◆ READING TEXT ◆
Counting with martingales

In this post I will provide a gentle introduction to the theory of martingales (also called “fair games”) by way of a beautiful proof, due to Johan Wästlund, that there are precisely n^{n-2} labeled trees on n vertices.

Apertif: a true story

In my early twenties, I appeared on the TV show Jeopardy! That’s not what this story is about, but it’s the reason I found myself in the Resorts Casino in Atlantic City, where the Jeopardy! tryouts were held (Merv Griffin owned both the TV show and the casino). At the time, I had a deep ambivalence (which I still feel) toward gambling: I enjoyed the thrill of betting, but also believed the world would be better off without casinos preying on the poor and vulnerable in our society. I didn’t want to give any money to the casino, but I did want to play a little blackjack, and I wanted to be able to tell my friends that I had won money in Atlantic City. So I hatched what seemed like a failsafe strategy: I would bet $1 at the blackjack table, and if I won I’d collect $1 and leave a winner. If I lost the dollar I had bet in the first round, I’d double my bet to $2 and if I won I’d stop playing and once again leave with a net profit of $1. If I lost, I’d double my bet once again and continue playing. Since I knew the game of blackjack reasonably well, my odds of winning any given hand were pretty close to 50% and my strategy seemed guaranteed to eventually result in walking home with a net profit of $1, which is all I wanted to accomplish. I figured that most people didn’t have the self-discipline to stick with such a strategy, but I was determined.

Here’s what happened: I lost the first hand and doubled my bet to $2. Then I lost again and doubled my bet to $4. Then I lost again. And again. And again. In fact, 7 times in a row, I lost. In my pursuit of a $1 payoff, I had just lost $127. And the problem was, I didn’t have $128 in my wallet to double my bet once again, and my ATM card had a daily limit which I had already just about reached. And frankly, I was unnerved by the extreme unlikeliness of what had just happened. So I tucked my tail between my legs and sheepishly left the casino with a big loss and nothing to show for it except this story. You’re welcome, Merv.


Unbeknownst to me, the doubling strategy I employed (which I thought at the time was my own clever invention) has a long history. It has been known for hundreds of years as the “martingale” strategy; it is mentioned, for example, in Giacomo Casanova‘s memoirs, published in 1754 (“I went [to the casino of Venice], taking all the gold I could get, and by means of what in gambling is called the martingale I won three or four times a day during the rest of the carnival.”) Clearly not everyone was as lucky as Casanova, however (in more ways than one). In his 1849 “Mille et un fantômes”, Alexandre Dumas writes, “An old man, who had spent his life looking for a winning formula (martingale), spent the last days of his life putting it into practice, and his last pennies to see it fail. The martingale is as elusive as the soul.” And in his 1853 book “Newcomes: Memoirs of a Most Respectable Family”, William Makepeace Thackeray writes, “You have not played as yet? Do not do so; above all avoid a martingale if you do.” (For the still somewhat murky origins of the word ‘martingale’, see this paper by Roger Mansuy.)

[Collected data]
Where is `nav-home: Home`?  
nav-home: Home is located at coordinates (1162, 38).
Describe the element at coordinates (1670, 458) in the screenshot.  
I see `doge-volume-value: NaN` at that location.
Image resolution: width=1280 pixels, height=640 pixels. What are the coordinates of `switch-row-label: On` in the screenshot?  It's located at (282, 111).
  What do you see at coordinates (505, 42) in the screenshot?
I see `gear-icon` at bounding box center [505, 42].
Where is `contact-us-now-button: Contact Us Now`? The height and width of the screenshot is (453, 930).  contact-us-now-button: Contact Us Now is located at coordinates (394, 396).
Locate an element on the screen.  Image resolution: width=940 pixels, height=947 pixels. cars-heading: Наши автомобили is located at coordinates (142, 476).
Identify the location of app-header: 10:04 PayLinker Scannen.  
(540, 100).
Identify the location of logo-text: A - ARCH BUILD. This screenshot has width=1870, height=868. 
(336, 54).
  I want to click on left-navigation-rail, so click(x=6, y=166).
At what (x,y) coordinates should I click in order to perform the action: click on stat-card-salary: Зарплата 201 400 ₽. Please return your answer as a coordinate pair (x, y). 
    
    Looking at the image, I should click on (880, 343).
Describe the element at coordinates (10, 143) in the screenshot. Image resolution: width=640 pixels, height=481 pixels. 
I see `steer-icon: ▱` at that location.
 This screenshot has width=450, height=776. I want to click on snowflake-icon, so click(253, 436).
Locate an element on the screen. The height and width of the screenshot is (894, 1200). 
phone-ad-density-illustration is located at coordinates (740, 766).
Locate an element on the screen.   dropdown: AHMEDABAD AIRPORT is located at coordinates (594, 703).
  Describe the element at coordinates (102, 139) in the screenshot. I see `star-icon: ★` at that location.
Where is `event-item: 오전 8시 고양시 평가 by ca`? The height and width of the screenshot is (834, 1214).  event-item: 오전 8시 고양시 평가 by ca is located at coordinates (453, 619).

◆ WORK INSTRUCTION ◆
Pick up the post on martingales and counting labeled trees right after its final sentence and keep writing it.

◆ OUTPUT FOR THIS EXERCISE ◆
The mathematical theory of martingales was initiated by Levy and Ville in the early 20th century, and further developed by a number of mathematicians, most notably Joseph L. Doob, who proved so-called “martingale stopping theorems” and showed how to systematically exploit the preservation of fairness to solve a wide variety of problems in mathematics. From a mathematical point of view, a martingale is a “fair game”, one in which the expected payoff is zero. More precisely, a martingale is a sequence X_0, X_1, X_2,\ldots of random variables with the property that the expected value of X_{n+1}, given the previously observed values x_1,\ldots,x_n for X_1,\ldots,X_n, respectively, is equal to x_n. Or, in the words of Diaconis and Skyrms, “The future expectation depends on the past only through the present.”

Joseph L. Doob

Among other things, martingales play an important role in the theory of stochastic processes, potential theory, and mathematical finance. (Their role in finance is illustrated by a famous theorem which says, roughly speaking, that a financial market does not offer arbitrage opportunities if and only if there is a probability measure with respect to which the prices are martingales.)

This blog is not the place to develop the mathematical theory of martingales, which is quite sophisticated. I will focus here on just one particular result of the theory, which seems intuitively clear but requires that some technical conditions are satisfied. It is Doob’s Optional Stopping Theorem (also called the Martingale Stopping Theorem), which says that if we observe values for X_0,X_1\ldots and then stop at time T following a suitable “stopping rule”, the expected value of X_T is equal to the expected value of X_0. In other words, a fair game remains fair regardless of the strategy we employ for stopping play. (A stopping rule is, roughly speaking, a mechanism for deciding whether to continue or stop a process on the basis of the present position and past events only; no peeking into the future is allowed.)

In the blackjack analogy, X_n might be my expected net gain or loss after playing n+1 rounds of blackjack according to the classical martingale strategy, assuming that the probability of winning each round is 1/2 (the “martingale strategy” of repeated doubling gives the stopping rule in this context). Since the expected value of X_0 (one round of play) is zero, Doob’s theorem says that the expected net gain from the martingale strategy is also zero: one cannot beat the house at a fair game. The technical hypothesis we’re implicitly invoking here is that there is a finite amount of money in the world (recall my ATM limit above!); if I had had an infinite amount of money to bet and an infinite amount of time to play, the martingale strategy which I played would indeed have had an expected value of $1. Unfortunately, this is purely theoretical and in the real world Doob’s theorem tends to apply.

Counting trees with martingales: padlock solitaire

This brings me, finally, to our entrée: applying the theory of martingales to combinatorics. You see, when all of the probability spaces and probability distributions involved are finite, Doob’s Optional Stopping Theorem is simple to prove (once one understands all the definitions involved, which is the hard part). But that doesn’t mean that it’s useless; on the contrary, we’ll see in just a few moments that it can be used to prove some non-trivial theorems with little effort. The following examples are taken from a recent preprint by Johan Wästlund which introduces a game called padlock solitaire.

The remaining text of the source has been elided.